#### About this task:
Retype each entry below, keeping every character the same.

------ Working data

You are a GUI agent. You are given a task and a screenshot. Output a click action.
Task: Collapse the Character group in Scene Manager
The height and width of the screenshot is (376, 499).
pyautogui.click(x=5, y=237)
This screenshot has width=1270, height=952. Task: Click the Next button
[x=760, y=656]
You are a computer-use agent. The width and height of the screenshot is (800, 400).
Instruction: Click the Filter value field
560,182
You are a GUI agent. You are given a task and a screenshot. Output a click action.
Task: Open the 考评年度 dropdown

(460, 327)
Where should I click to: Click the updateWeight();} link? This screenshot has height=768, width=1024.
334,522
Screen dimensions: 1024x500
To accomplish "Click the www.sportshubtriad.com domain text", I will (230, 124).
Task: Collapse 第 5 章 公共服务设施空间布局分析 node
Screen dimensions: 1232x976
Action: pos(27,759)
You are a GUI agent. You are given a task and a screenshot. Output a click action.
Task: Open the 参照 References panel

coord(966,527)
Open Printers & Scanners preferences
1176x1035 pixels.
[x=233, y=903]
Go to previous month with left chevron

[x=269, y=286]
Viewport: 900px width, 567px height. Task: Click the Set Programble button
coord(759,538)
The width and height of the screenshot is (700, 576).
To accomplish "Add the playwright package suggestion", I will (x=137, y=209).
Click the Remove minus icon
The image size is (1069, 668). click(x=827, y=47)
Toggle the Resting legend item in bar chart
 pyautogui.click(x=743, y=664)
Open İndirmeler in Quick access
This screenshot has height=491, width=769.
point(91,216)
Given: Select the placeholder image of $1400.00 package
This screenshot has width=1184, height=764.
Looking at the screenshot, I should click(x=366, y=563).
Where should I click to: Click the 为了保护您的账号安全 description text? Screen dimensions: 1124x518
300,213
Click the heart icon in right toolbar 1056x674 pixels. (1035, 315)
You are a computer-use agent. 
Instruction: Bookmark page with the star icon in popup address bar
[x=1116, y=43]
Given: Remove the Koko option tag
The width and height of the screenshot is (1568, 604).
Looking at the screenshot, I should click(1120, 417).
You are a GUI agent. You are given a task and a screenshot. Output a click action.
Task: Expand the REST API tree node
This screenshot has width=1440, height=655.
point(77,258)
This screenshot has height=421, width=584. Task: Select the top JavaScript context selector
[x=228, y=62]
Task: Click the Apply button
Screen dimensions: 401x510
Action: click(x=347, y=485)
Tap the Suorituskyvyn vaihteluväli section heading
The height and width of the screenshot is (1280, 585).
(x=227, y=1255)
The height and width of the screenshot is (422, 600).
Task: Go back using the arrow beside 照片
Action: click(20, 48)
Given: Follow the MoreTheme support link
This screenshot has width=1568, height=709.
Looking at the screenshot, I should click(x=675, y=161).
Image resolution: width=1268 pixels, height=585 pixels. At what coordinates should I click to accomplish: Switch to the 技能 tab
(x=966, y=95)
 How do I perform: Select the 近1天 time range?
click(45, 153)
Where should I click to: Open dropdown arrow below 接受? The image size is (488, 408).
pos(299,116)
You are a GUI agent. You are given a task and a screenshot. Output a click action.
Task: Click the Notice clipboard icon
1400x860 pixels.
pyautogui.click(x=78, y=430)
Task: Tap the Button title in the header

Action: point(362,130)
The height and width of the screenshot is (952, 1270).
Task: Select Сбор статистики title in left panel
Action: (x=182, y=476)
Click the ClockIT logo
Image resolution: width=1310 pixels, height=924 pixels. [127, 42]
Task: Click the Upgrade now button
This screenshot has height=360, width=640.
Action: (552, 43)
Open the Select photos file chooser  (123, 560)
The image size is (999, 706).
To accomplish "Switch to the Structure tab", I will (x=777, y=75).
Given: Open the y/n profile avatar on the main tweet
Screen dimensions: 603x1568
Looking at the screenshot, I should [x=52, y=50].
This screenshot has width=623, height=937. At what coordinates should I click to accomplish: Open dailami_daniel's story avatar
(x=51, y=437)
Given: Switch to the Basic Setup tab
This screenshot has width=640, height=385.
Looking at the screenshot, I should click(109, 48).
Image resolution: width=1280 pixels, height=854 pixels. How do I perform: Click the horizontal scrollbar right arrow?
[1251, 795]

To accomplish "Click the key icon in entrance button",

------------

#### Solution to this exercise:
You are a GUI agent. You are given a task and a screenshot. Output a click action.
Task: Collapse the Character group in Scene Manager
The height and width of the screenshot is (376, 499).
pyautogui.click(x=5, y=237)
This screenshot has width=1270, height=952. Task: Click the Next button
[x=760, y=656]
You are a computer-use agent. The width and height of the screenshot is (800, 400).
Instruction: Click the Filter value field
560,182
You are a GUI agent. You are given a task and a screenshot. Output a click action.
Task: Open the 考评年度 dropdown

(460, 327)
Where should I click to: Click the updateWeight();} link? This screenshot has height=768, width=1024.
334,522
Screen dimensions: 1024x500
To accomplish "Click the www.sportshubtriad.com domain text", I will (230, 124).
Task: Collapse 第 5 章 公共服务设施空间布局分析 node
Screen dimensions: 1232x976
Action: pos(27,759)
You are a GUI agent. You are given a task and a screenshot. Output a click action.
Task: Open the 参照 References panel

coord(966,527)
Open Printers & Scanners preferences
1176x1035 pixels.
[x=233, y=903]
Go to previous month with left chevron

[x=269, y=286]
Viewport: 900px width, 567px height. Task: Click the Set Programble button
coord(759,538)
The width and height of the screenshot is (700, 576).
To accomplish "Add the playwright package suggestion", I will (x=137, y=209).
Click the Remove minus icon
The image size is (1069, 668). click(x=827, y=47)
Toggle the Resting legend item in bar chart
 pyautogui.click(x=743, y=664)
Open İndirmeler in Quick access
This screenshot has height=491, width=769.
point(91,216)
Given: Select the placeholder image of $1400.00 package
This screenshot has width=1184, height=764.
Looking at the screenshot, I should click(x=366, y=563).
Where should I click to: Click the 为了保护您的账号安全 description text? Screen dimensions: 1124x518
300,213
Click the heart icon in right toolbar 1056x674 pixels. (1035, 315)
You are a computer-use agent. 
Instruction: Bookmark page with the star icon in popup address bar
[x=1116, y=43]
Given: Remove the Koko option tag
The width and height of the screenshot is (1568, 604).
Looking at the screenshot, I should click(1120, 417).
You are a GUI agent. You are given a task and a screenshot. Output a click action.
Task: Expand the REST API tree node
This screenshot has width=1440, height=655.
point(77,258)
This screenshot has height=421, width=584. Task: Select the top JavaScript context selector
[x=228, y=62]
Task: Click the Apply button
Screen dimensions: 401x510
Action: click(x=347, y=485)
Tap the Suorituskyvyn vaihteluväli section heading
The height and width of the screenshot is (1280, 585).
(x=227, y=1255)
The height and width of the screenshot is (422, 600).
Task: Go back using the arrow beside 照片
Action: click(20, 48)
Given: Follow the MoreTheme support link
This screenshot has width=1568, height=709.
Looking at the screenshot, I should click(x=675, y=161).
Image resolution: width=1268 pixels, height=585 pixels. At what coordinates should I click to accomplish: Switch to the 技能 tab
(x=966, y=95)
 How do I perform: Select the 近1天 time range?
click(45, 153)
Where should I click to: Open dropdown arrow below 接受? The image size is (488, 408).
pos(299,116)
You are a GUI agent. You are given a task and a screenshot. Output a click action.
Task: Click the Notice clipboard icon
1400x860 pixels.
pyautogui.click(x=78, y=430)
Task: Tap the Button title in the header

Action: point(362,130)
The height and width of the screenshot is (952, 1270).
Task: Select Сбор статистики title in left panel
Action: (x=182, y=476)
Click the ClockIT logo
Image resolution: width=1310 pixels, height=924 pixels. [127, 42]
Task: Click the Upgrade now button
This screenshot has height=360, width=640.
Action: (552, 43)
Open the Select photos file chooser  (123, 560)
The image size is (999, 706).
To accomplish "Switch to the Structure tab", I will (x=777, y=75).
Given: Open the y/n profile avatar on the main tweet
Screen dimensions: 603x1568
Looking at the screenshot, I should [x=52, y=50].
This screenshot has width=623, height=937. At what coordinates should I click to accomplish: Open dailami_daniel's story avatar
(x=51, y=437)
Given: Switch to the Basic Setup tab
This screenshot has width=640, height=385.
Looking at the screenshot, I should click(109, 48).
Image resolution: width=1280 pixels, height=854 pixels. How do I perform: Click the horizontal scrollbar right arrow?
[1251, 795]

To accomplish "Click the key icon in entrance button",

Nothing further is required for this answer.